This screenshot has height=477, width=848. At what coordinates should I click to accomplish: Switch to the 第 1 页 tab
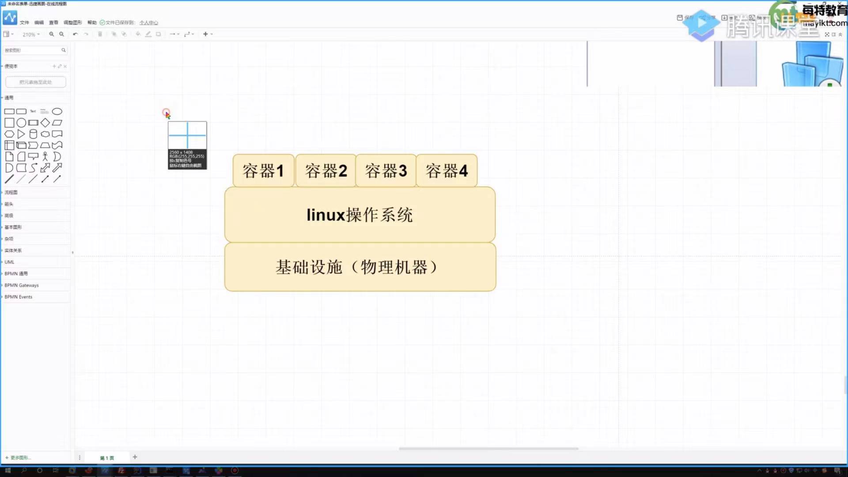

⁂

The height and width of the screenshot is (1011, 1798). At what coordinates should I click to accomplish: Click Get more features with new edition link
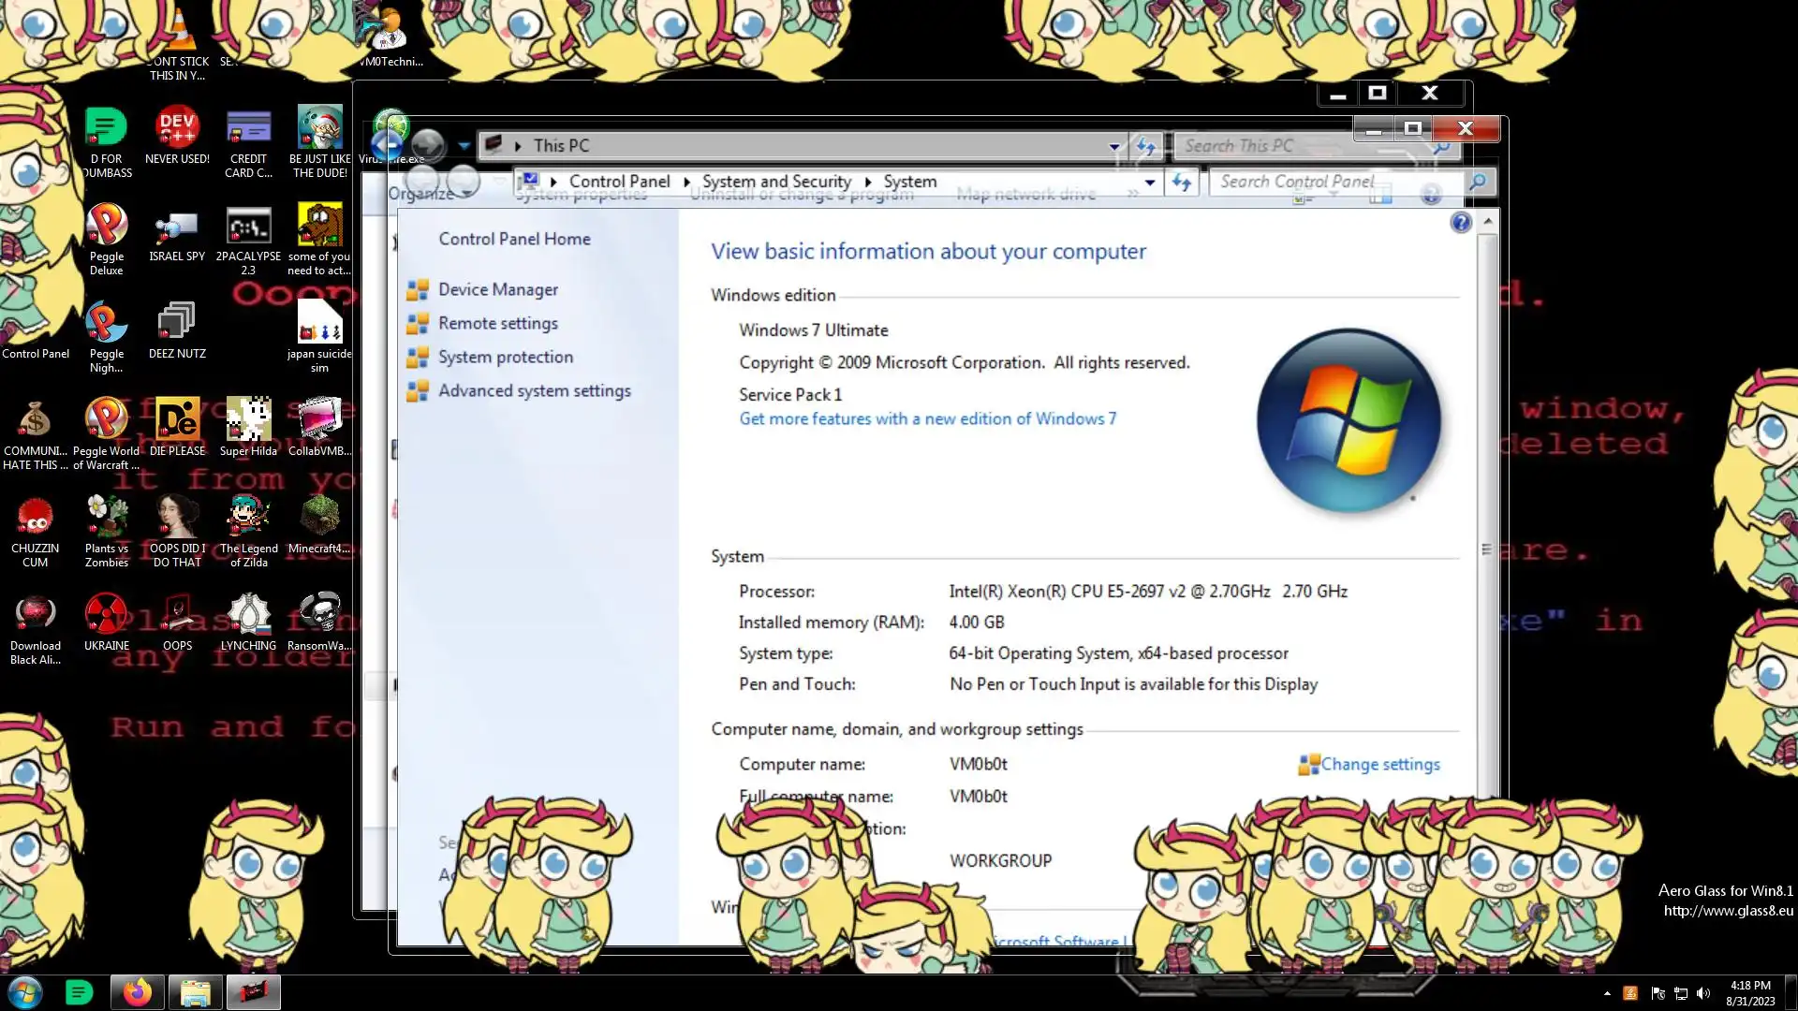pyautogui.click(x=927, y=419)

⁂

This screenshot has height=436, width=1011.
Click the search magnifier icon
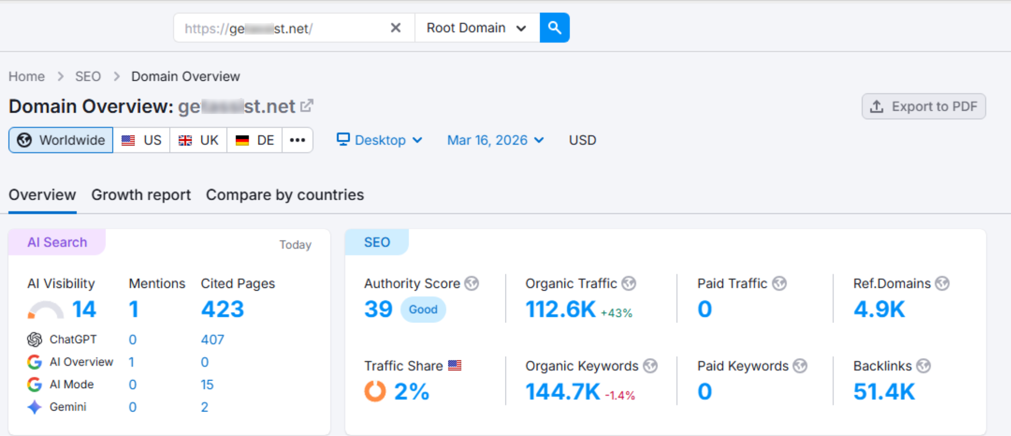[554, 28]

⁂

Look through the entries above. Extract each line with the word "This".

This screenshot has height=477, width=848. At what coordinates should I click to accomplish: Switch to the 第 1 页 tab
This screenshot has height=436, width=1011.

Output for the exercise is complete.